Exactly as written, copy every line from the one containing "Terms & Privacy (564, 2292)" through the end of the records, with the pictures left out.
SUPPLIED ENTRIES Start Marker
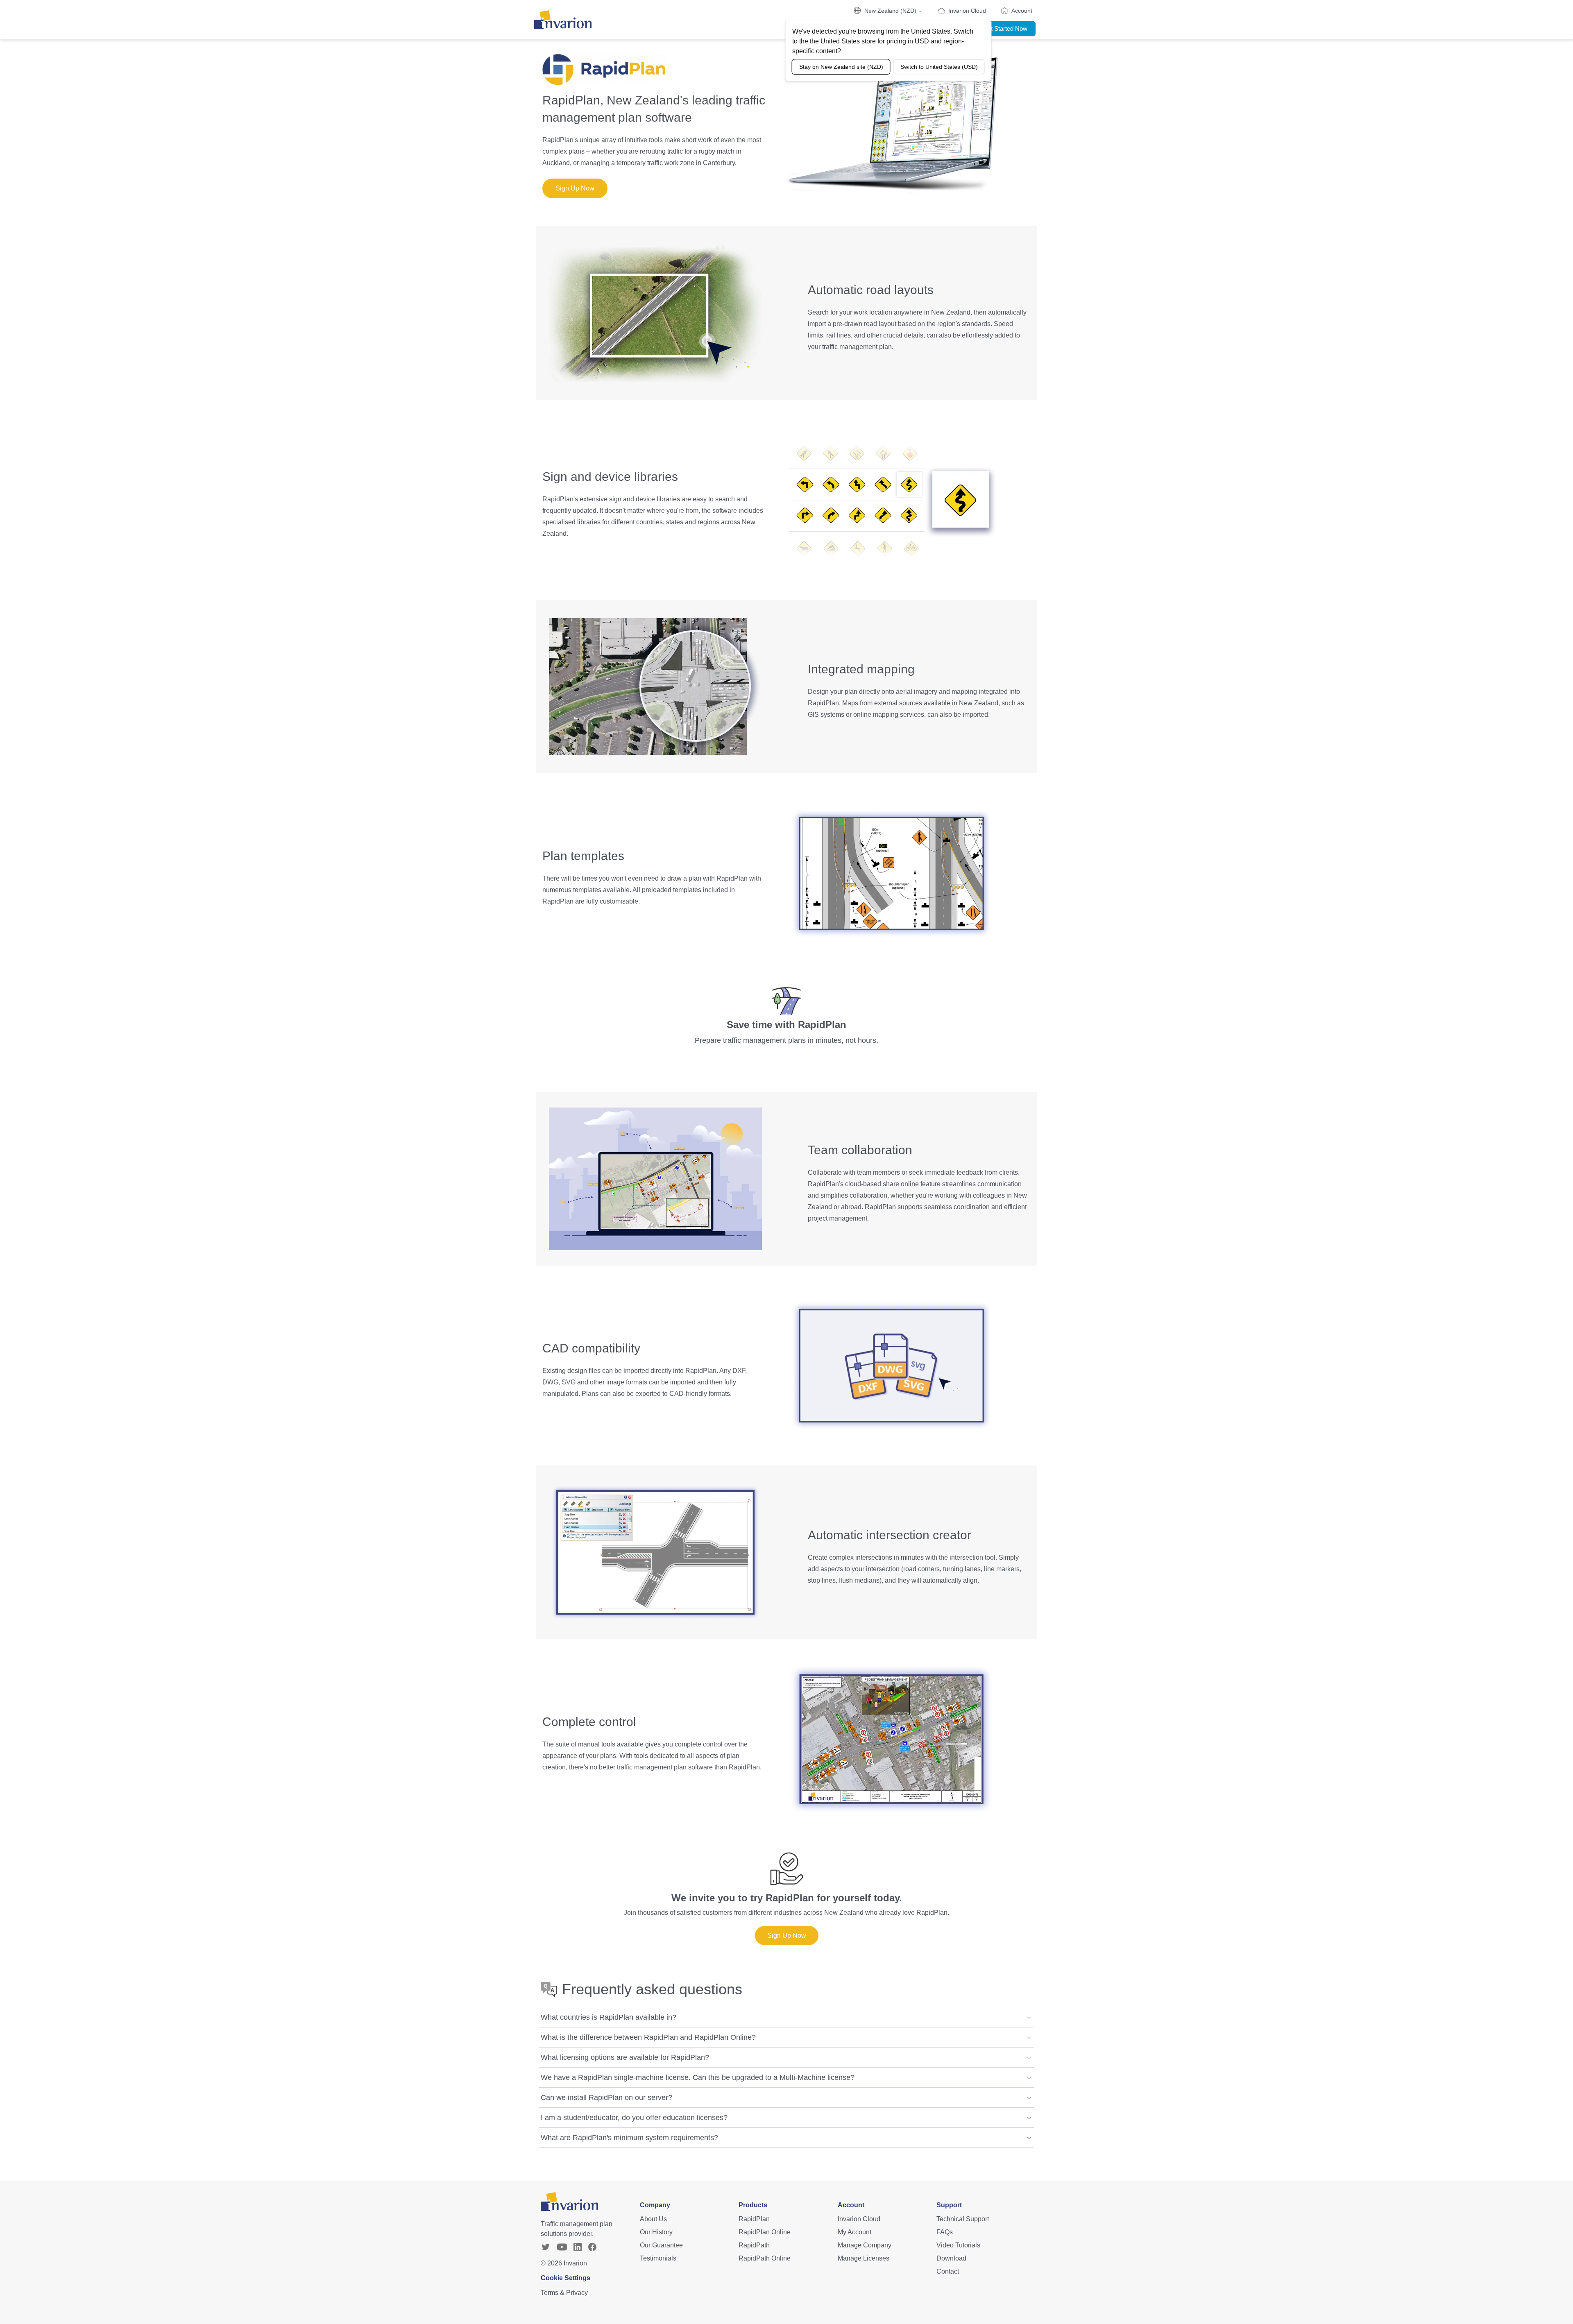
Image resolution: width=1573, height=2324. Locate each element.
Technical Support (962, 2218)
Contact (947, 2271)
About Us (653, 2218)
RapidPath (754, 2245)
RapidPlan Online (765, 2232)
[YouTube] (562, 2247)
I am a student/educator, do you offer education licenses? (634, 2117)
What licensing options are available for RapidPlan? (625, 2057)
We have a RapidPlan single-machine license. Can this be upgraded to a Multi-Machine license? (697, 2077)
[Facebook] (592, 2247)
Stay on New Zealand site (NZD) (841, 66)
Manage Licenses (863, 2258)
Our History (656, 2232)
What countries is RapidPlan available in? (608, 2017)
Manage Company (864, 2245)
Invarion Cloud (859, 2218)
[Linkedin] (577, 2247)
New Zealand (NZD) (890, 10)
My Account (854, 2232)
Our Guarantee (661, 2245)
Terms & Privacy (564, 2292)
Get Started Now (1005, 28)
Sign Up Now (574, 188)
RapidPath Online (765, 2258)
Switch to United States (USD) (939, 66)
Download (951, 2258)
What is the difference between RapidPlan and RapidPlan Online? (648, 2037)
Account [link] (1021, 10)
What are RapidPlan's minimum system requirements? (629, 2138)
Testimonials (658, 2258)
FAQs (944, 2232)
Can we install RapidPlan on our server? (606, 2097)
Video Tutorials (958, 2245)
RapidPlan (754, 2218)
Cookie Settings (565, 2277)
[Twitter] (546, 2247)
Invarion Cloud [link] (967, 10)
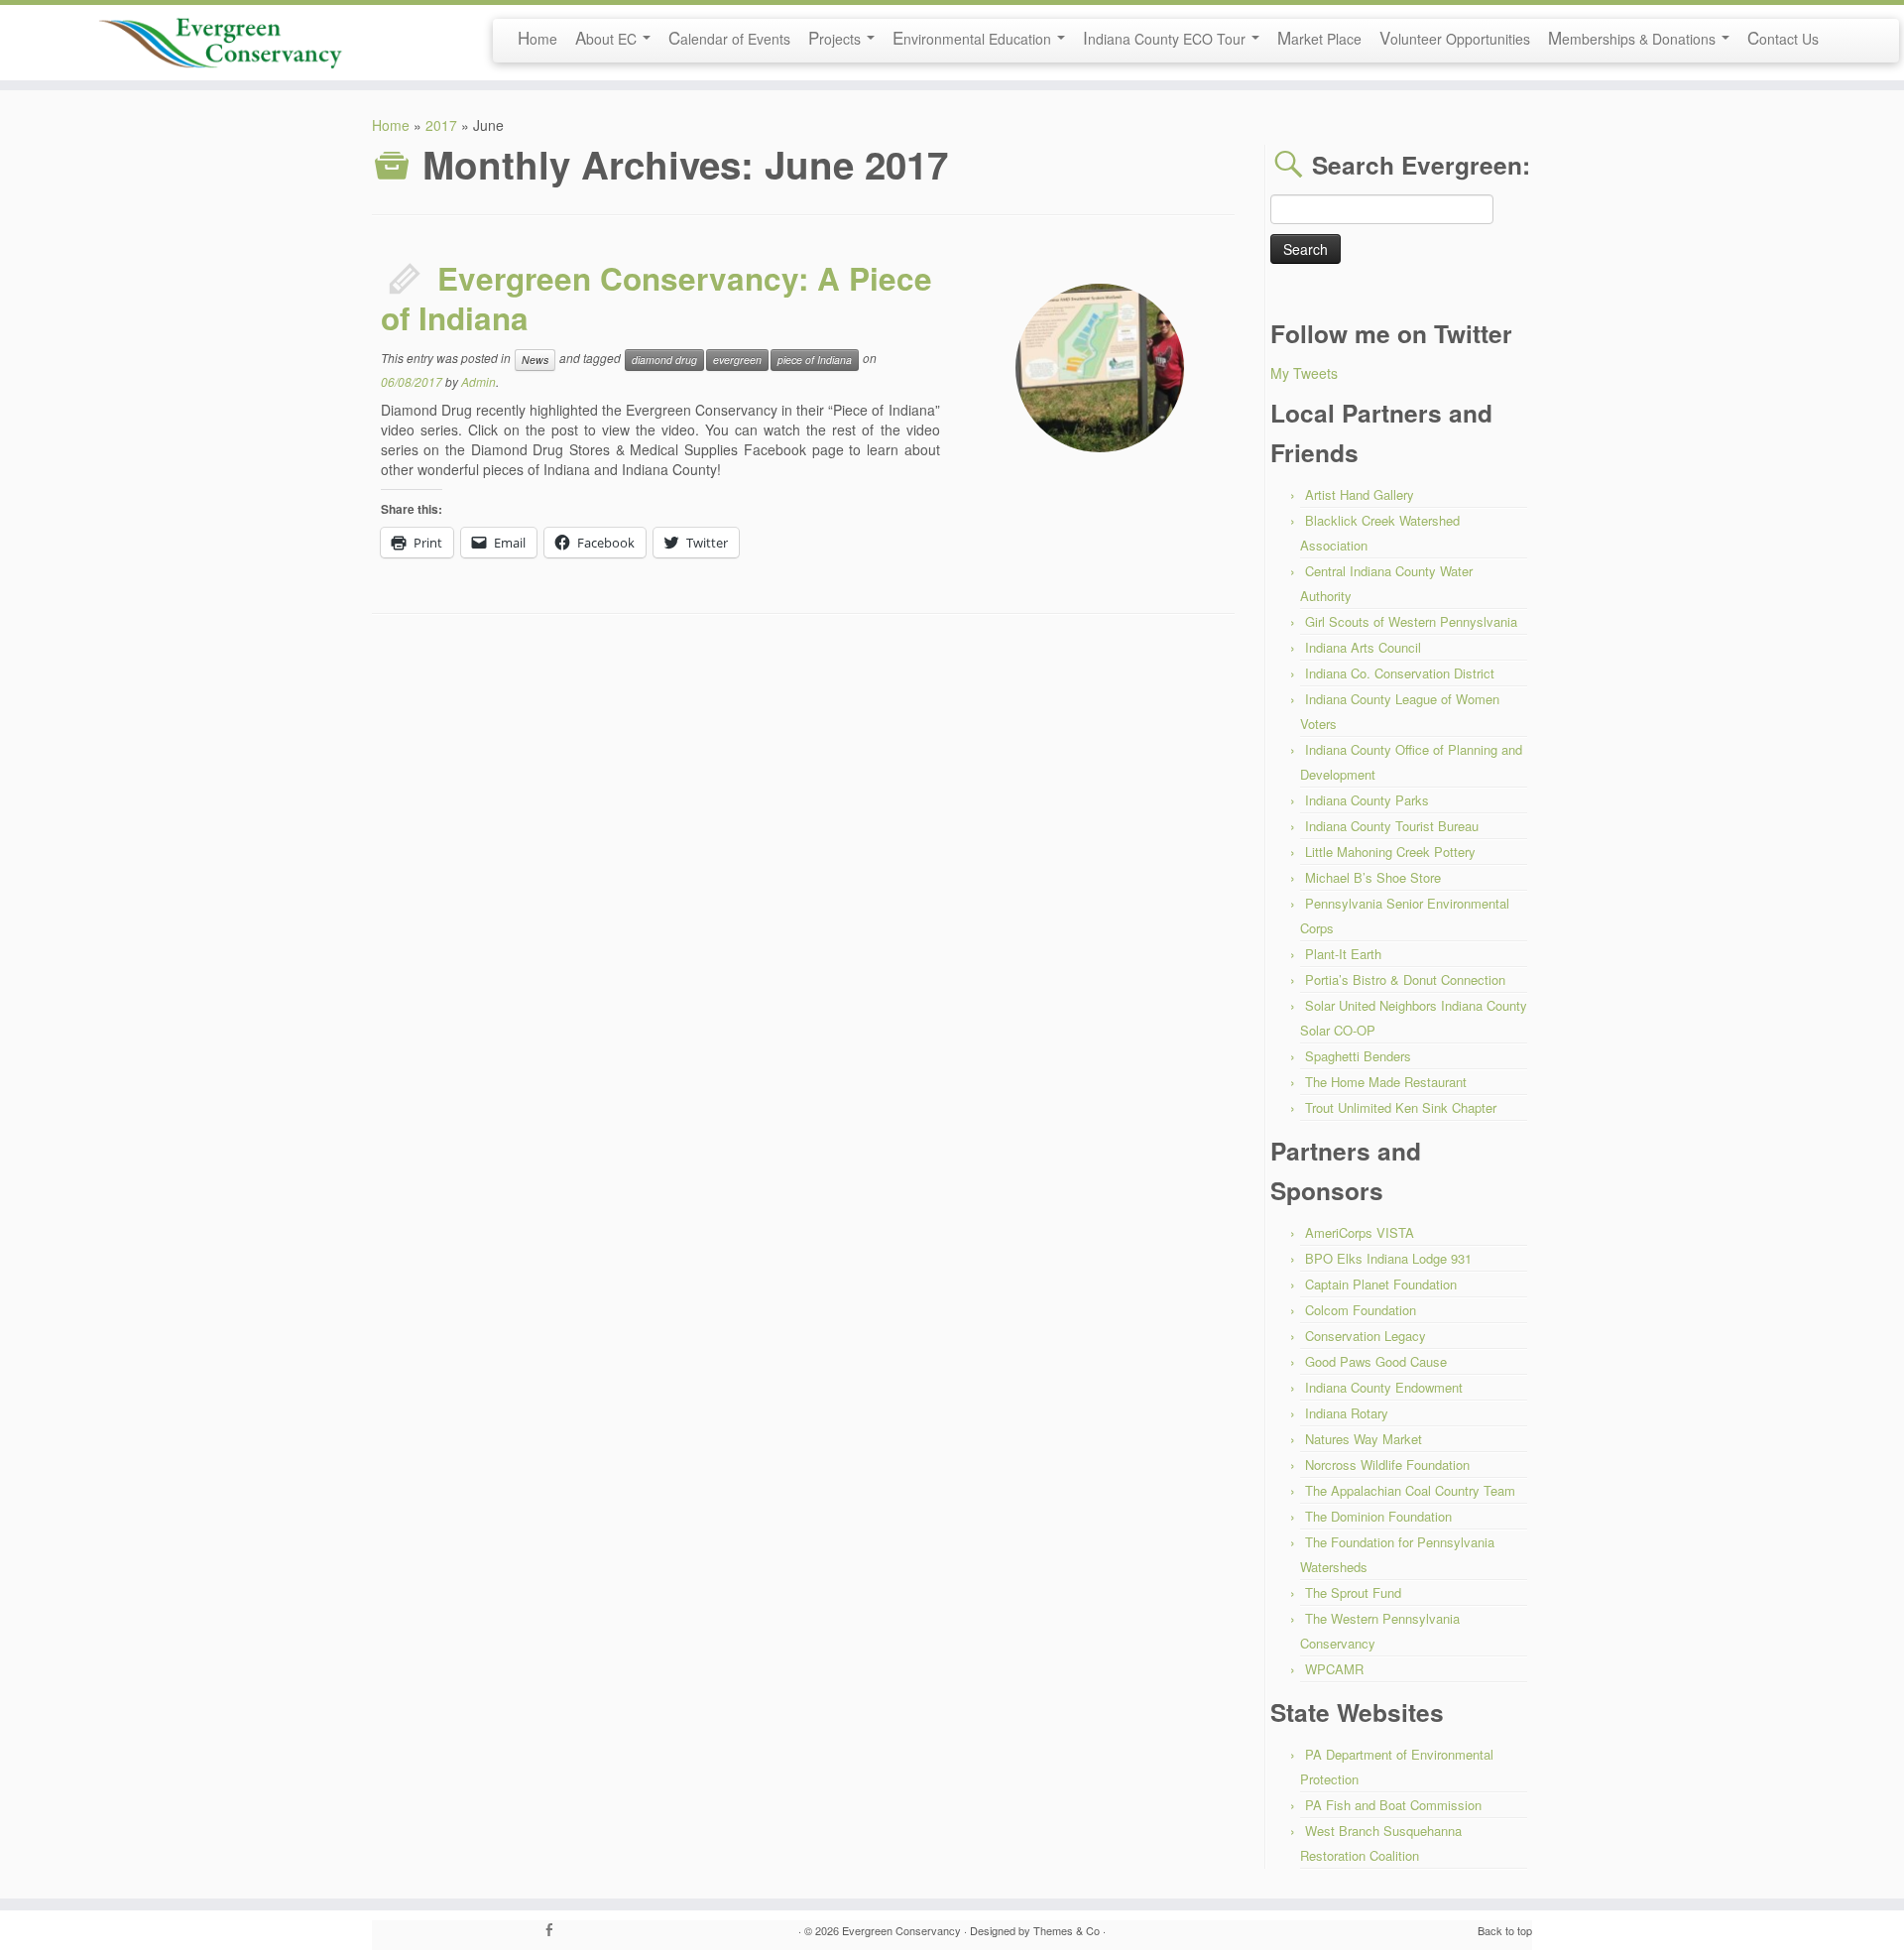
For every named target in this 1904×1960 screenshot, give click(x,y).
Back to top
SUPPLIED ENTRIES End Marker
» REPLY
Terms & Privacy (564, 2292)
Get Started Now (1005, 28)
Sign Up Now (574, 188)
RapidPath Online (765, 2258)
Switch to United States (USD) (939, 66)
Download (951, 2258)
What is the difference between RapidPlan and RapidPlan Online? (648, 2037)
Account [link] (1021, 10)
What are RapidPlan's minimum system requirements? (629, 2138)
Testimonials (658, 2258)
FAQs (944, 2232)
Can we install RapidPlan on our server? (606, 2097)
Video Tutorials (958, 2245)
RapidPlan (754, 2218)
Cookie Settings (565, 2277)
[Twitter] (546, 2247)
Invarion Cloud [link] (967, 10)
For every named target in this 1904×1960 screenshot, give click(x,y).
Back to top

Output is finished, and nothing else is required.